Smaller Venture Drive Interest in FoFs –

When Pomona Capital closed its fourth fund-of-funds (FoF) this summer, capping it at $250 million, Michael Granoff, Pomona’s CEO, said that due to strong demand from limited partners, the New York-based firm could have raised at least $300 million … or more.

The firm’s previous FoF fund raised $135 million and closed in 2000. Pomona did not disclose the names of its investors. But LPs in past Pomona FoF and secondary funds includes BancBoston Investments, Blackstone Management Corp., Chase Capital Partners, Siguler Guff & Co. and South Ferry, according to Thomson Venture Economics (publisher of VCJ).

“We’re at a time right now in the private equity world where access to top-tier funds is limited,” says Granoff, in explaining why Pomona’s latest FoF had so much interest from LPs. “There’s a limit to how much capital LPs can deploy in the highest quality funds.”

So, naturally, he says, as many VC funds are raising smaller funds than they did a few years, more and more LPs are eyeing the FoF market as a place to invest.

Some limiteds are scrambling just to keep up with their stated allocations. Institutions that didn’t previously invest in private equity have become converts to the asset class are on looking at FoFs and other funds to invest in. Pension systems in New York City, Mississippi, New Jersey and New Mexico, for instance, are just a few of the new institutional investors that jumped into additional asset class.

Scott Potter, managing partner of newly launched San Francisco Equity Partners, says the perceived growth of FoFs mirrors what’s going on in other asset classes.

“There are a lot of funds out there and investors are looking for a place to park their money,” Potter says.

Indeed, Some FoFs are having no problem raising new vehicles in 2005.

For example, Adams Street Partners has raised the largest FoF to date in 2005. The firm has raised more than $1.3 billion for its FoF.

Goldman Sachs Asset Management, which has been dealing with a management shakeup of its private equity group, exceeded its target threefold on its private equity FoF, which closed in May.

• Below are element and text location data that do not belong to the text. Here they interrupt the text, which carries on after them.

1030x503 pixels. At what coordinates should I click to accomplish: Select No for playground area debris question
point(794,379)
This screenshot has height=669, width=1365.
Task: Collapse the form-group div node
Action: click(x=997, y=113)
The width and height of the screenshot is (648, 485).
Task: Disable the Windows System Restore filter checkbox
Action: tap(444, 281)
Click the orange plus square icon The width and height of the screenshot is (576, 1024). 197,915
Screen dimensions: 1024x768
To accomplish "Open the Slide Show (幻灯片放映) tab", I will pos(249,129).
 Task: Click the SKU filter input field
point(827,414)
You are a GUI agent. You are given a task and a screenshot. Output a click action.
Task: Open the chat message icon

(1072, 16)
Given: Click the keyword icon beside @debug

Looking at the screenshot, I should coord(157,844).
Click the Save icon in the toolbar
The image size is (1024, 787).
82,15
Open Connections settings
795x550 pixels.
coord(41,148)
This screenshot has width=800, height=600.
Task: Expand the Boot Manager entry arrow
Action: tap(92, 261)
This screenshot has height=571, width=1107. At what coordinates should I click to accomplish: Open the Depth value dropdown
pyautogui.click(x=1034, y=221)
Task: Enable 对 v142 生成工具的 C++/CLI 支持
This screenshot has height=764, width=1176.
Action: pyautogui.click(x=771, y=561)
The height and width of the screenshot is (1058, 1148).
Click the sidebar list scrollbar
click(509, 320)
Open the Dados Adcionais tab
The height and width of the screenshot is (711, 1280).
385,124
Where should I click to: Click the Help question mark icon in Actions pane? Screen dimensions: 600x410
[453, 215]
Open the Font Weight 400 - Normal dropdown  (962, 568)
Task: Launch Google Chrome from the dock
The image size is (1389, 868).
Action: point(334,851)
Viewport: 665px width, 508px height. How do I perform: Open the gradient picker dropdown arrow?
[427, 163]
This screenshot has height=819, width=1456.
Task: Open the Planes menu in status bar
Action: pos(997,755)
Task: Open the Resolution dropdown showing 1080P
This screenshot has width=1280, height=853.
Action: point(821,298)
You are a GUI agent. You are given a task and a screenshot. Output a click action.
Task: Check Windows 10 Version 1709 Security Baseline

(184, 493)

The firm raised $1.5 billion for GS Private Equity Partners 2004, the firm’s seventh FoF.

Meanwhile, Morgan Stanley Alternative Investment Partners capped off its second private equity FoF-Morgan Stanley AIP Global Diversified Fund LP. The firm, which sold off its direct-investing private equity arm last year, corralled $500 million for its FoF, exceeding its $310 million, 2002 predecessor fund, and topping its $350 million target for the current vehicle.

Morgan Stanley’s FoF has already made a dozen commitments and has more than three-fourths of its capital remaining. Morgan Stanley AIP co-head Corey Pulfrey says that the fund will focus on the less efficient spaces of the private equity market, with about 60% of the capital going toward buyouts, while the balance is roughly evenly split between venture capital and special situations.

“There’s been an overall uptick in fund-raising,” Pulfrey says. “People are recognizing that private equity is an interesting opportunity and they’re getting back into the market.”

Pulfrey is not alone. Knightsbridge Advisers Inc. also closed a FoF this year, raising $500 million from institutional investors. The FoF, KVC VI, invests in early stage venture funds. Managing Principal Joel Romines says the firm received “strong investor interest” during the fund-raising. “Maintaining our size caused us to turn away substantial investor demand,” Romines says.

But despite the enthusiasm from Romines, Pulfrey and other FoF managers, the FoF market is on pace to be smaller in 2005 in comparison to recent years.

For the first six months of the year, only some two dozen FoFs have raised about $6 billion, according to research by Thomson Venture Economics and the National Venture Capital Association. At that pace, 2005 FoF fund-raising activity will fall short of last year’s activity, when 86 funds raised nearly $17 billion. The high watermark for FoFs was 2000, when 125 funds raised more than $30 billion from investors.

Potter of San Francisco Private Equity says that the numbers for FoF should pick up in during the rest of 2005, because of all the benefits that FoFs provide. For instance, investors often choose FoFs-a fund partnership organized to invest in other funds-because they provide LPs with added diversification and the ability to invest smaller amounts into a variety of funds.

Diversification is a major part of the overall strategy for Invesco Private Capital, which has raised nearly $500 million for its fourth FoF. Among its LPs are public funds, endowments and foundations, corporate pension plans and high-net-worth individuals. Invesco Managing Partner Parag Saxena points out that the appeal of the firm’s FoF is that investment opportunities can be limiting if, as an investor, has less than $1 billion to invest.

“Many name-brand venture firms are raising smaller funds in 2005, so LPs could find that they’re locked out of certain funds, they have too much competition, or they are asked to invest a smaller amount than they hoped,” Potter says. “That opens the doors for fund-of-funds to have a bonanza year for fund-raising. I expect lots more fund-of-funds to raise money this year.”